Peut-on avoir à la fois une dysphorie de genre et un trouble dysmorphique corporel ?
Oui, et c'est une part substantielle de la raison pour laquelle une évaluation minutieuse est importante. Les cliniciens travaillant dans des services spécialisés ont décrit des cas où les deux sont présents, ce qui signifie qu'identifier l'un n'exclut pas l'autre et ne devrait pas mettre fin à l'évaluation. Le risque pratique va dans les deux sens : une personne dont le trouble dysmorphique corporel est négligé peut ne pas se voir proposer un traitement qui pourrait l'aider, et une personne dont la dysphorie de genre est rejetée comme une difficulté d'image corporelle se retrouve sans soutien approprié.
Quelle est la prévalence du trouble dysmorphique corporel chez les jeunes ?
Une enquête menée auprès de 7 654 jeunes âgés de 5 à 19 ans en Angleterre, évalués selon les critères diagnostiques actuels par des cliniciens, a révélé un trouble dysmorphique corporel chez environ 1 % des participants. Ce chiffre varie considérablement selon l'âge et le sexe : 1,9 % des adolescents contre 0,1 % des enfants, et 1,8 % des filles contre 0,3 % des garçons. La concentration pendant l'adolescence est l'une des raisons pour lesquelles la question différentielle avec la dysphorie de genre se pose lorsqu'elle se manifeste.

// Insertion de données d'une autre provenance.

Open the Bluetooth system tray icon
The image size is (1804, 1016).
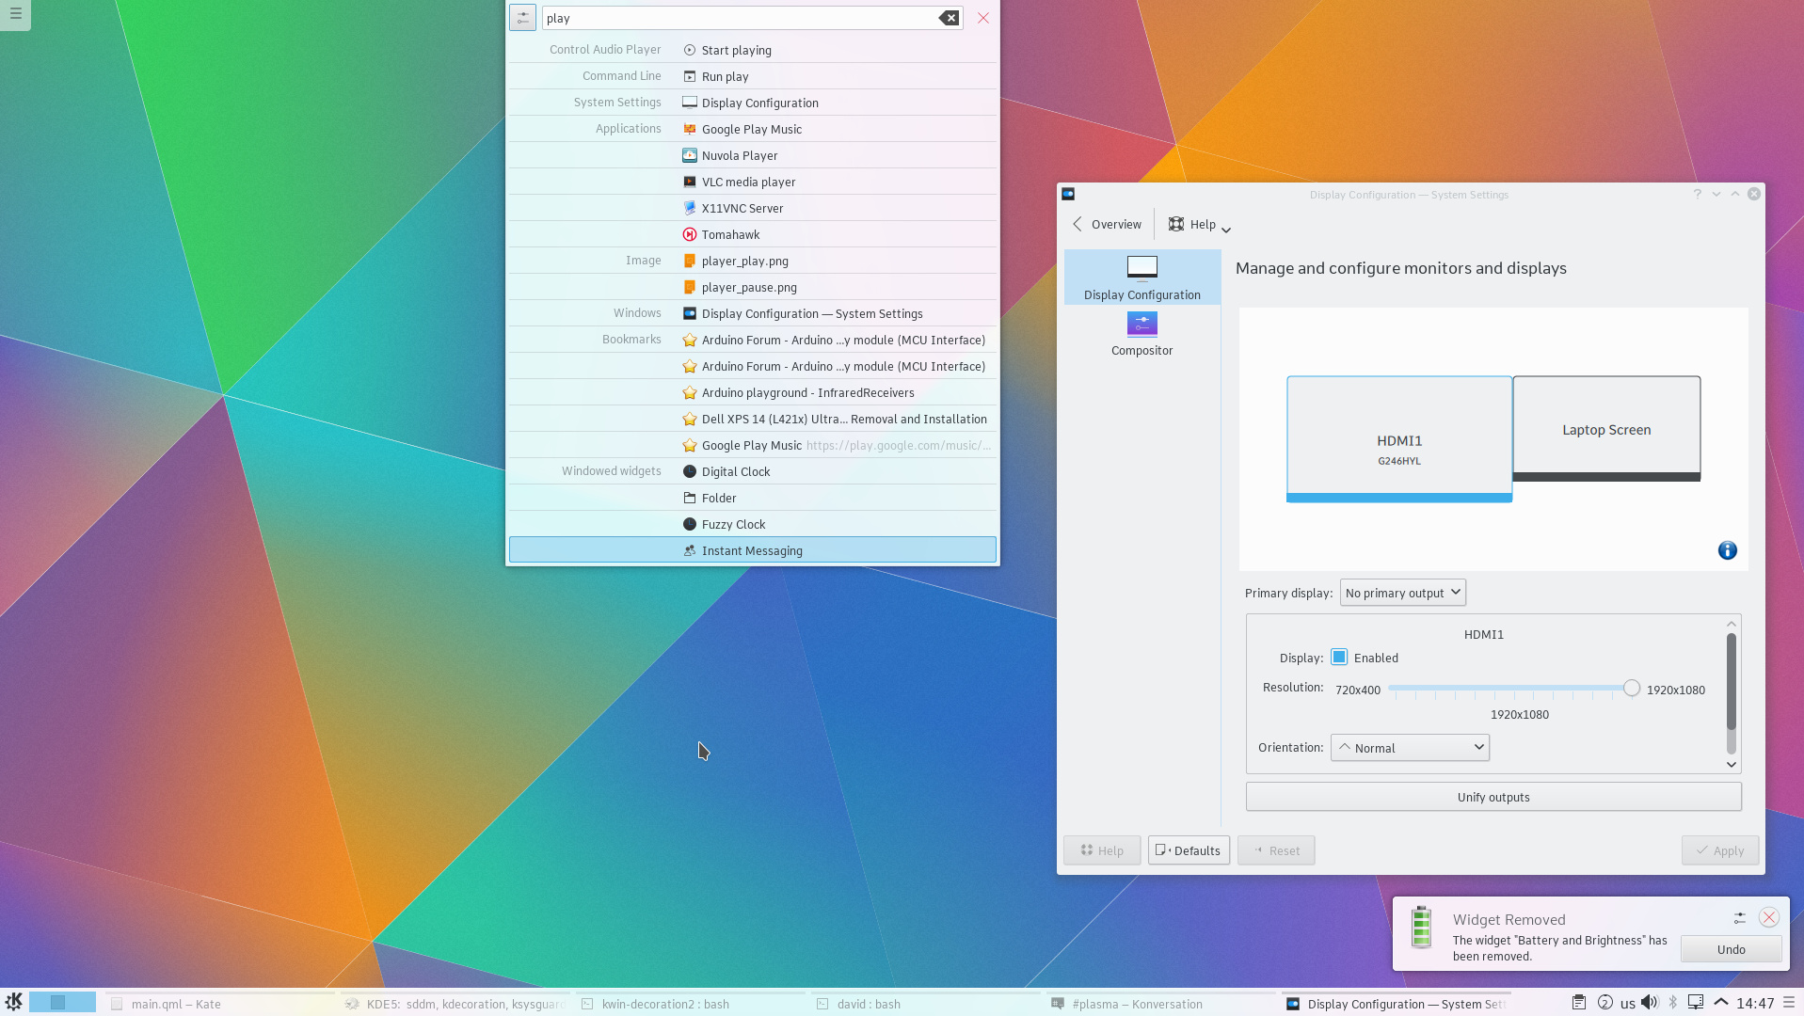[x=1673, y=1003]
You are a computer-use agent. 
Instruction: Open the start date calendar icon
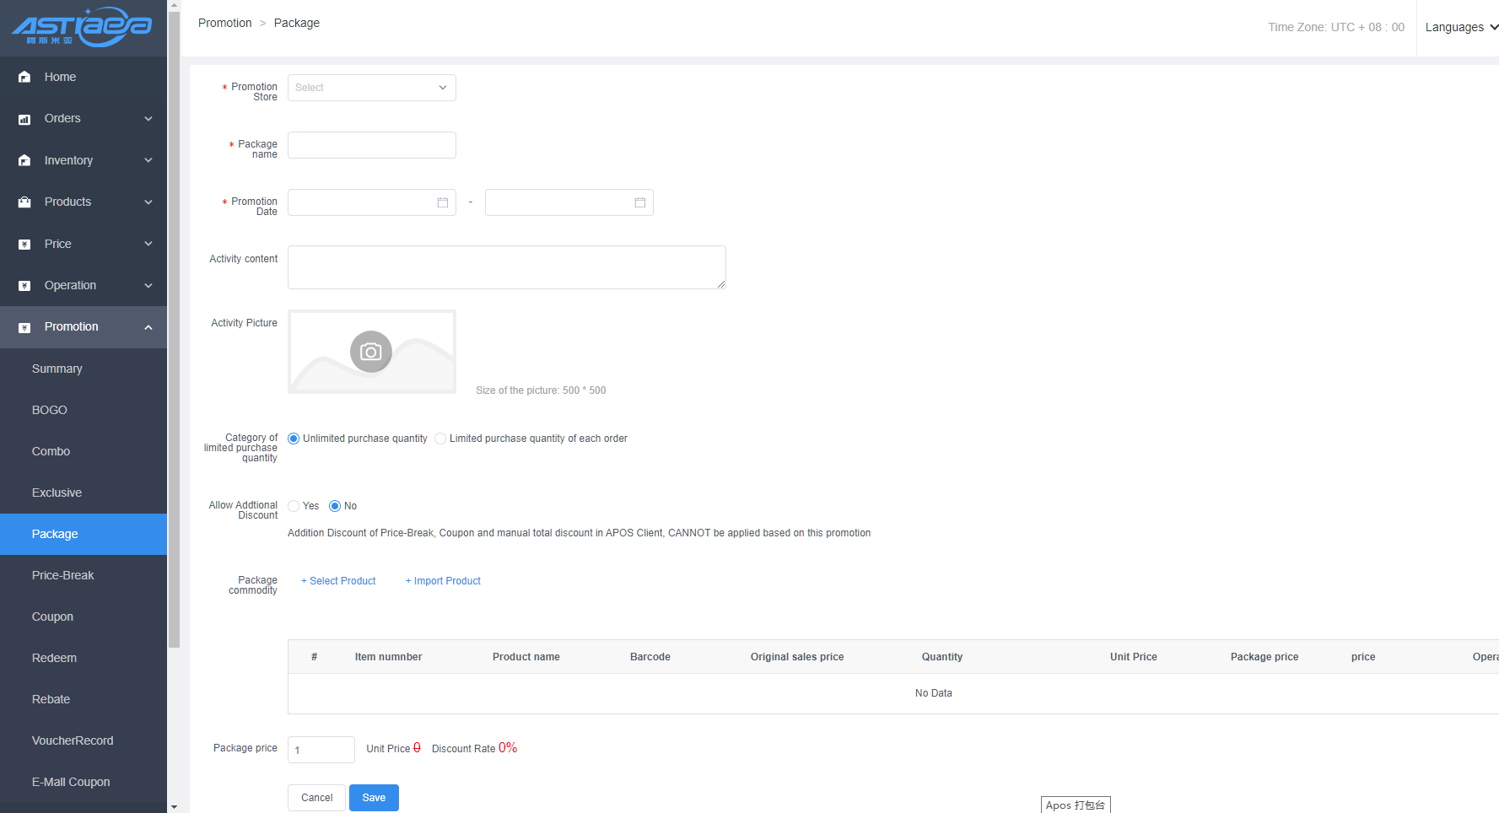pos(443,202)
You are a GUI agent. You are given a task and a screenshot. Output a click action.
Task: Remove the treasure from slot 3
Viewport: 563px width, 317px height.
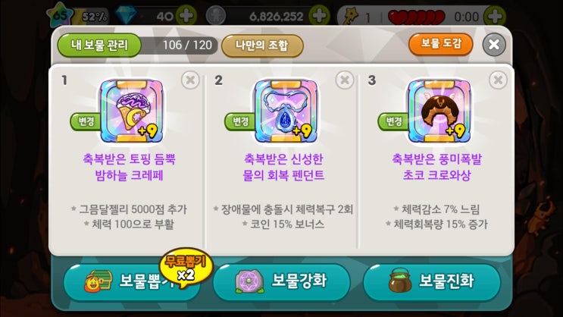point(498,80)
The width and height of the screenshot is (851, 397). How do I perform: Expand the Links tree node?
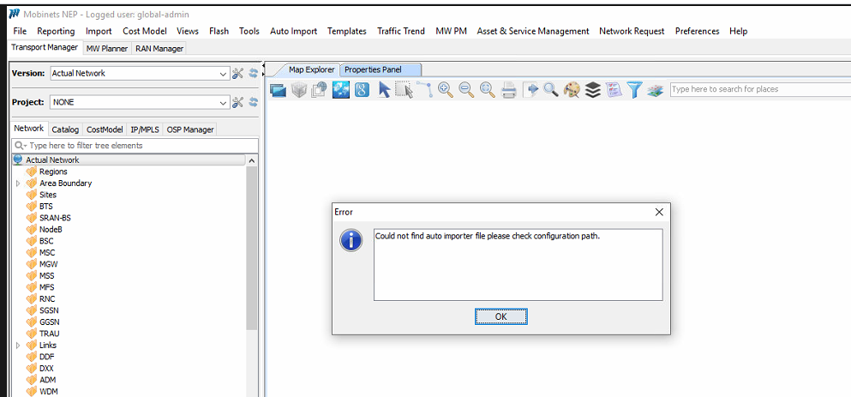tap(18, 346)
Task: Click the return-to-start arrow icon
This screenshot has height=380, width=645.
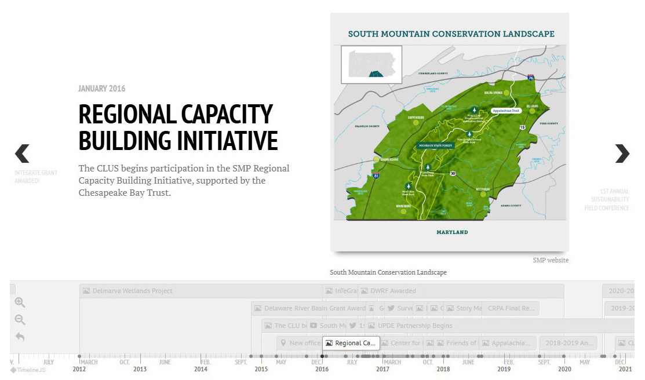Action: tap(20, 337)
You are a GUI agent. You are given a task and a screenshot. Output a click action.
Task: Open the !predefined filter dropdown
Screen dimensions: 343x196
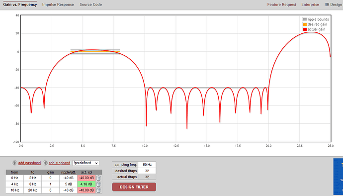86,163
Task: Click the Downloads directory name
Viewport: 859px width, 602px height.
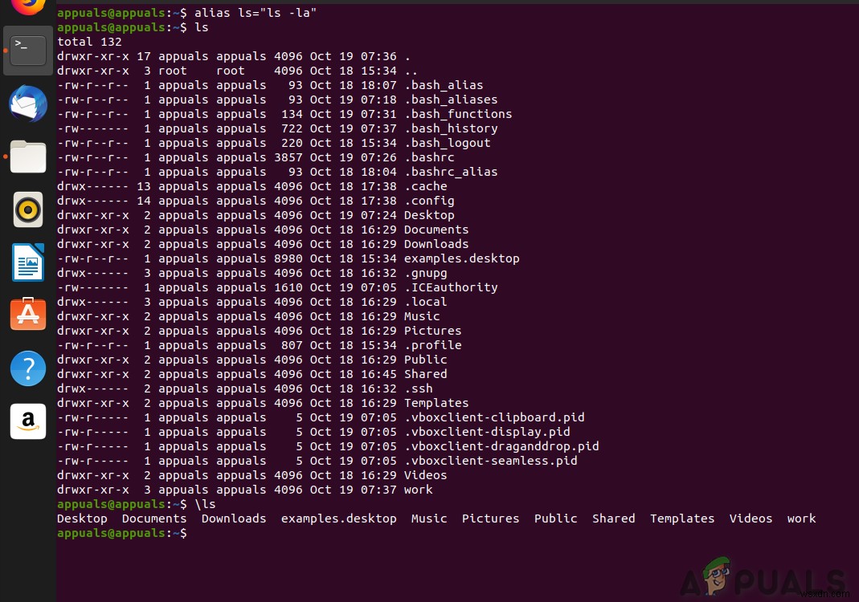Action: 436,243
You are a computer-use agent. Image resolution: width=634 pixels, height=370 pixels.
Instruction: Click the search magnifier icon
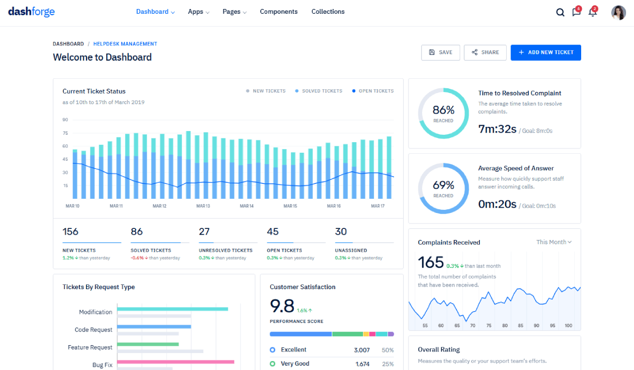click(560, 12)
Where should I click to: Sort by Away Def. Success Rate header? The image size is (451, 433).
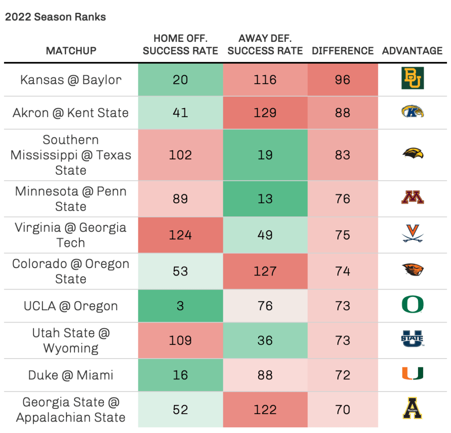265,44
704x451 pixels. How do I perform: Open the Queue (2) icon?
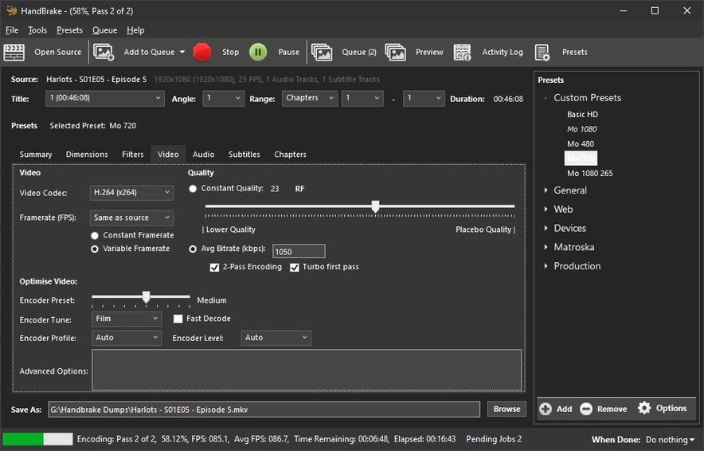pos(322,53)
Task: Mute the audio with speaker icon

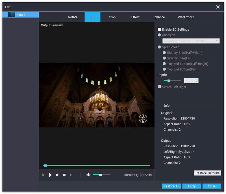Action: click(88, 175)

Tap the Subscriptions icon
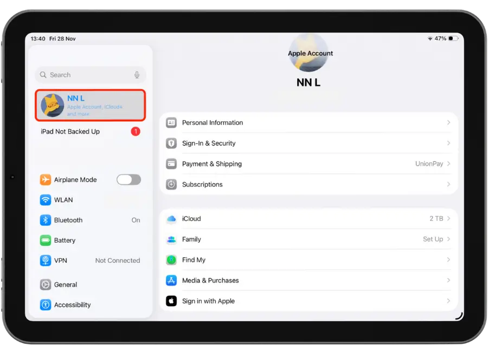171,185
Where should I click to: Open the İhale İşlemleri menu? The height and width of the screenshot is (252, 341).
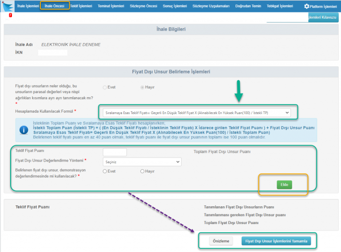pyautogui.click(x=27, y=6)
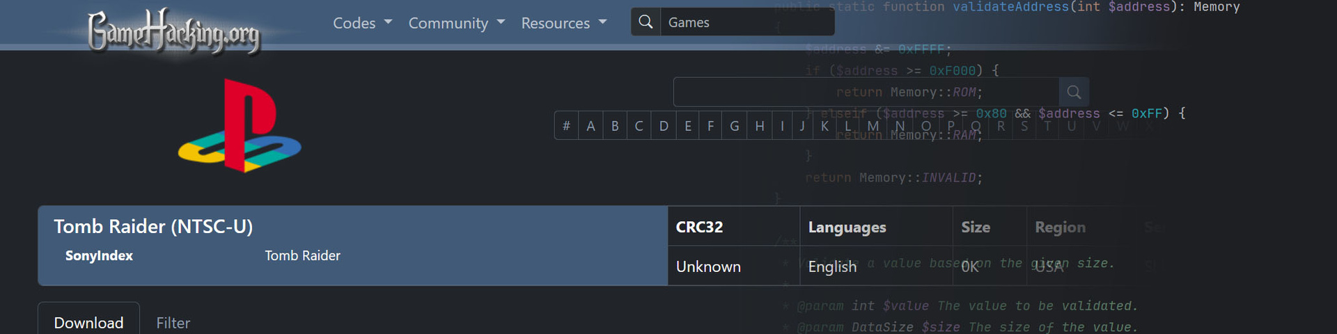Click the PlayStation logo image
The height and width of the screenshot is (334, 1337).
pyautogui.click(x=240, y=126)
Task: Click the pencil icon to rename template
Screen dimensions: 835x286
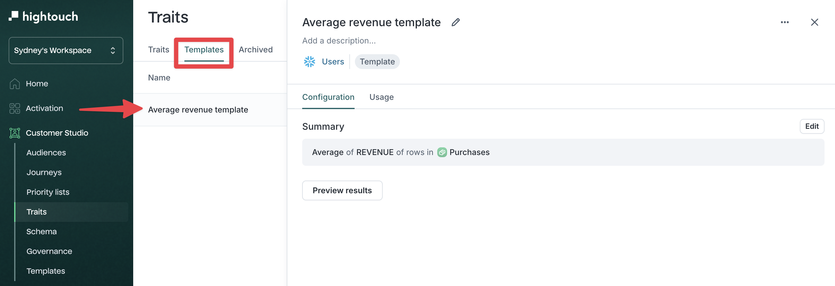Action: (x=455, y=22)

Le fait de ne pas aimer son corps signifie-t-il que vous souffrez de l'une de ces conditions ?
La dissatisfaction à l'égard de son apparence est extrêmement courante, en particulier à l'adolescence, et cela ne correspond pas à un diagnostic. Ce qui distingue une condition clinique est le degré de préoccupation, la détresse qu'elle cause et l'ampleur de son interférence avec le fonctionnement ordinaire, ainsi que le contenu spécifique de l'inquiétude. C'est un jugement porté par un clinicien au cours de plusieurs conversations, et non quelque chose qui se détermine en se reconnaissant dans une description.
Pourquoi est-il important de bien faire la distinction ?
Parce que les traitements diffèrent. Le trouble dysmorphique corporel repose sur une base de preuves établie autour de thérapies psychologiques spécifiques, tandis que la dysphorie de genre est soutenue de manières qui n'ont rien en commun avec cela. Un soin visant la mauvaise cible ne se contente pas de ne pas fonctionner ; il peut confirmer l'attente d'une personne que rien ne l'aidera, ce qui la rend moins susceptible de revenir. C'est le coût de la supposition plutôt que de l'évaluation.